Data Science Concentration-Carnegie Mellon University Africa - Carnegie Mellon University

Data Science Concentration

This track covers the concepts, methodology and techniques needed throughout the entire data science pipeline, from asking the right kinds of questions to making inferences and providing actionable insights via a dashboard.

The Data Science concentration is designed to train students to become tomorrow's leaders in this rapidly growing area. Through a unique combination of interdisciplinary coursework and cutting-edge research, the programs will enable them to apply techniques and tools of data science to applications drawing on appropriate and relevant concepts and models from the engineering, computing, natural and social sciences.

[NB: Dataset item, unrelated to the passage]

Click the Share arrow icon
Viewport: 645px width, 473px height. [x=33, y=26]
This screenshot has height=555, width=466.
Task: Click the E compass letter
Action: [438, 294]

What skills will the student accquire?

The objective of this concentration is to give students an overview of the potential of data science in research, business and the public sector. Participants will learn how to plan, design and implement an empirical research project using statistical and computational techniques. This will cover the entire data science process from raw data to insights via a dashboard. They will learn how to test for statistically significant relationships and to build decision support tools and offer solutions for business intelligence. Practical skills will be strengthened by discussing project design, data collection, data exploration, data visualization and the advantages and disadvantages of the quantitative models available for different tasks such as forecasting, classification, risk management and decision-making. The course will combine theoretical aspects of data science with visual examples and demonstrations of how to construct and utilize quantitative models in practice. 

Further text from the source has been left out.